- _ZIEL DER ÜBUNG_
Prüfen Sie, ob die folgenden Aussagen mit dem Text über den Umgang mit der Natur übereinstimmen, und antworten Sie jeweils mit Ja oder Nein sowie den entscheidenden Worten des Textes als wörtlichem Zitat. 1. Nach Rechnung von Experten werden täglich über 10 ha versiegelt. 2. Die alte Bausubstanz in den Ortskernen wird zunehmend erneuert. 3. Die Natur hat im Alltag einen hohen Stellenwert.

- _AUSGEWÄHLTER AUSZUG_

Wie ist es aber um unsere Natur wirklich bestellt, wie gehen wir mit den natürlichen Ressourcen Boden, Landschaft, Wasser, Flora und Fauna um? Haben wir begriffen, dass es sich dabei um nichts weniger als um unsere Lebensgrundlagen dreht? Mit anderen Worten: zerstören wir die Natur, dann wird es auch für uns ungemütlich und unwirtlich.

Unser Problem ist, dass wir die Natur zwar für Urlaub und Erholung suchen und brauchen, sie aber im Alltag keinen Stellenwert hat, es scheint, als ob wir ein umfassendes Naturverständnis verloren haben. Wenn es um neue Bauplätze, Straßen, Windräder, Erschließung von Erholungsgebieten usw geht, dann denken Landespolitiker, Bürgermeister und deren Raumplaner nur an sich, an Asphalt und Beton, neue Schigebiete, Radwegenetze, nicht aber an die Natur und deren Unversehrtheit. Genauso sieht unser Land heute auch aus: die Verbauung und Verschandelung nimmt kontinuierlich zu, Experten rechnen uns eine Versiegelung von über 10 ha täglich vor, gleichzeitig ein Verfall der alten Bausubstanz in den Ortskernen, eine unbotmäßige Ausdehnung der Speckgürtel der Städte, allen voran Wien, ohne dabei ausreichend ökologische und stadtklimatische Ausgleichsmassnahmen zu setzen, von schönen Anblicken, Ensembleschutz und Schutz des Landschaftsbildes ganz zu schweigen. Machen wir so weiter, dann wird sich die Erfolgsformel Österreichs als Kulturnation inmitten schöner Natur langfristig und flächendeckend nicht aufrecht halten lassen.

- _VERFÜGBARE DATEN_
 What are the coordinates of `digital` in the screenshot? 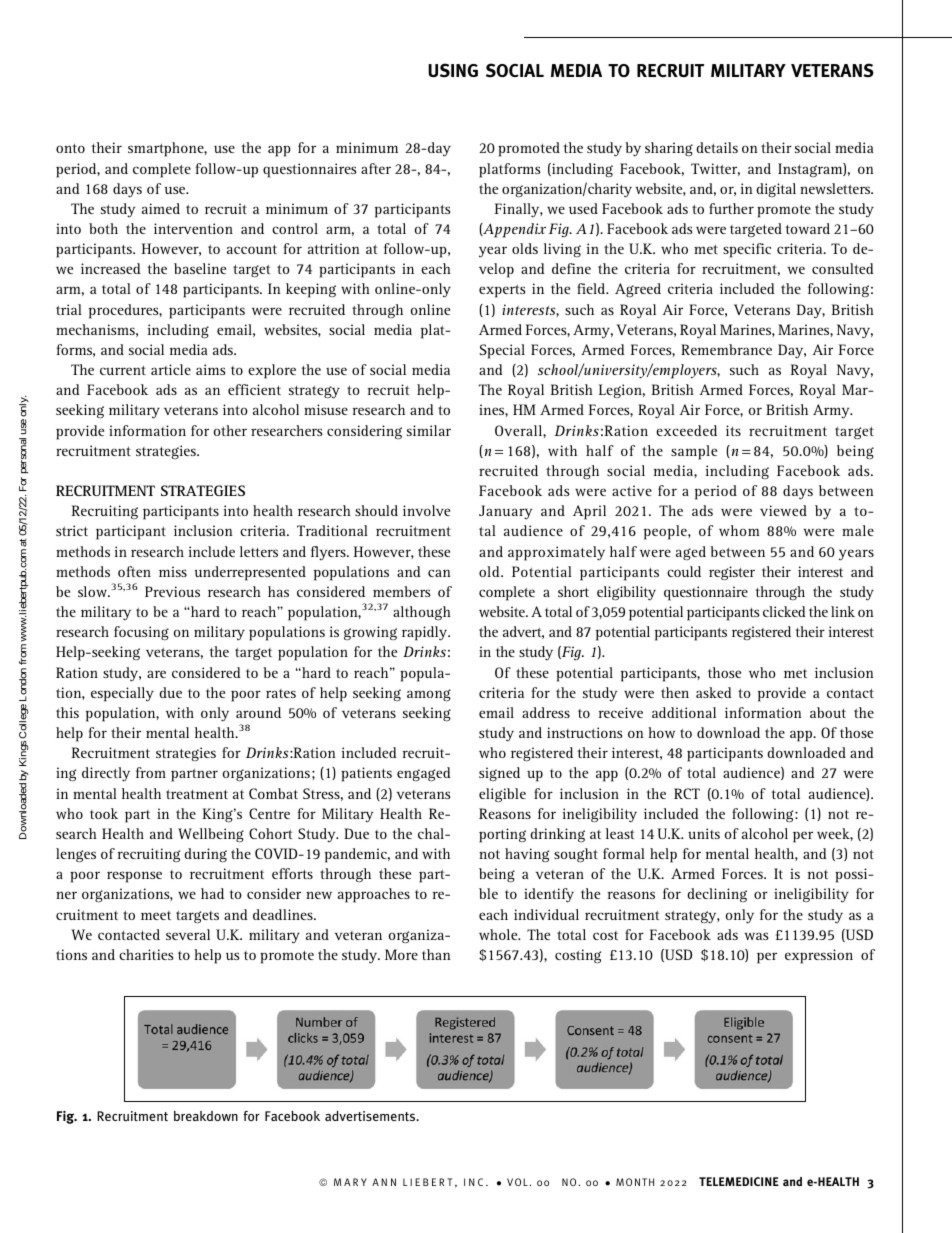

- _ERGEBNIS DER ÜBUNG_
1. Ja: „Experten rechnen uns eine Versiegelung von über 10 ha täglich vor“
2. Nein: „gleichzeitig ein Verfall der alten Bausubstanz in den Ortskernen“
3. Nein: „sie aber im Alltag keinen Stellenwert hat“